Non è escluso, tuttavia, che nelle prossime edizioni della norma questa posizione venga rivista, anche in considerazione delle richieste dei produttori. Per il momento però la decisione di utilizzare tali architetture per le funzioni di emergenza chiama in causa la responsabilità personale di chi li adotta. Si deve comunque ben distinguere fra emergenza e sicurezza, laddove la prima non può sostituirsi alla seconda, bensì integrarla. La Direttiva Macchine introduce l’obbligo di dotare di un dispositivo di arresto di emergenza ogni macchina, a prescindere dal fatto che questa debba comunque essere sicura. Questo implica, ad esempio, la necessità di progettare attentamente l’equipaggiamento elettrico della stessa, individuandone i limiti, identificando i pericoli, stimando e valutando il rischio, infine attenuando lo stesso, in modo da ridurre al minimo o eliminare tutto ciò che può essere causa di pericolo per gli addetti, o che può recare danni ai beni mobili e immobili dell’azienda.

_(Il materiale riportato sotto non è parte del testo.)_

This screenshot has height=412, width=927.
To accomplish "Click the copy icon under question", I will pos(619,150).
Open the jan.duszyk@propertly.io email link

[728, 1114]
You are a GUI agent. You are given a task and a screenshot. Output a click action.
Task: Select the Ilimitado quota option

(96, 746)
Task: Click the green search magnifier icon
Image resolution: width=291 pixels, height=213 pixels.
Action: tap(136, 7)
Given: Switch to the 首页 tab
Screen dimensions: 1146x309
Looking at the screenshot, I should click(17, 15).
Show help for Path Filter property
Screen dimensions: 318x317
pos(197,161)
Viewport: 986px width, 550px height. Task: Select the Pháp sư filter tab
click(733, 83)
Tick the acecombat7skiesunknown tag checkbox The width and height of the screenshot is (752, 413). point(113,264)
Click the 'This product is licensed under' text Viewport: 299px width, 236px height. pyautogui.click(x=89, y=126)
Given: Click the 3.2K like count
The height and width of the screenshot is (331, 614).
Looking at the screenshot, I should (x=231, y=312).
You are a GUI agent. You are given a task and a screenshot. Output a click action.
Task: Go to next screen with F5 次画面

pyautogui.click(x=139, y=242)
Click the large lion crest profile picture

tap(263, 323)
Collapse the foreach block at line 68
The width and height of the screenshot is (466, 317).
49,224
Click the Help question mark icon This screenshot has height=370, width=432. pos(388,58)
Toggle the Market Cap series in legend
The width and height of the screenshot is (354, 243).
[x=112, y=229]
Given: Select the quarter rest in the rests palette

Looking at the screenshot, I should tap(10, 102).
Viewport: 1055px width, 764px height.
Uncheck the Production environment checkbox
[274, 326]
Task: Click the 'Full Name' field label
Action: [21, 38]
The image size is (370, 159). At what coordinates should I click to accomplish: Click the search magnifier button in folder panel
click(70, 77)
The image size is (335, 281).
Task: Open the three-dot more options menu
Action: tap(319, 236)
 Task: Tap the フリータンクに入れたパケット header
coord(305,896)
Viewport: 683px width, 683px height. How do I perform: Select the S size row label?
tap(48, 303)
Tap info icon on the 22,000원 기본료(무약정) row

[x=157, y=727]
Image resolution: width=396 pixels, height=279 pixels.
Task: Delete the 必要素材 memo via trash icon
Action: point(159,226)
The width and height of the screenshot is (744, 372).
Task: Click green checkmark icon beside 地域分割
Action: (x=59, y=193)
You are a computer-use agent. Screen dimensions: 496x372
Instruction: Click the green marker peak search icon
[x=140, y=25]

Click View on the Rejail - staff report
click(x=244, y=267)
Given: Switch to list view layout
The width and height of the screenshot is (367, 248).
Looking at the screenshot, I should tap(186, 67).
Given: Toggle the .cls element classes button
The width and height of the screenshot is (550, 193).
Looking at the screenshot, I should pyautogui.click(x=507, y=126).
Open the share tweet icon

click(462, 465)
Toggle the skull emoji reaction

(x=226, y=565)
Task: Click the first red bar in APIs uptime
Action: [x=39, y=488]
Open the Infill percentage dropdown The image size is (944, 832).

Dalla perplessità alla ‘safety’

L’adozione di sistemi bus offre indubbi vantaggi impiantistici alle aziende, non solo in termini economici, di riduzione dei costi di cablaggio, configurazione e messa in esercizio, progettazione e manutenzione, bensì anche di funzionalità grazie alla velocità di trasmissione dei dati, alla diagnostica avanzata, alla possibilità di visualizzare report e di elaborare statistiche realtime. Come ha posto in evidenza Marco Caliari di Phoenix Contact si tratta di caratteristiche molto attraenti anche per i progettisti di soluzione d’automazione che richiedono la gestione di funzioni di sicurezza per le persone. Come è accaduto per i controllori logici programmabili, inizialmente si è guardato con una certa riluttanza alla possibilità di utilizzare la logica elettronica per la gestione di funzioni che riguardassero direttamente la sicurezza delle persone. Per anni si è continuato a confidare nella sola logica elettromeccanica, sebbene fosse chiaro che il futuro dell’automazione si sarebbe giocato sull’elettronica, anche per la sicurezza. “L’affinamento delle tecniche di gestione e controllo di tipo elettronico, accompagnato dall’evoluzione della normativa”, ha affermato Caliari, “hanno consentito a organismi di certificazione quali BG e TÜV di attestare la rispondenza dei sistemi basati sulla logica elettronica alle esigenze di sicurezza definite in diverse direttive comunitarie”. Alcuni bus di campo sono stati progettati seguendo degli accorgimenti per cui gli enti competenti ne hanno potuto certificare la conformità alle normative di sicurezza. Essi perciò possono essere impiegati per la trasmissione di segnali direttamente coinvolti nella gestione della sicurezza.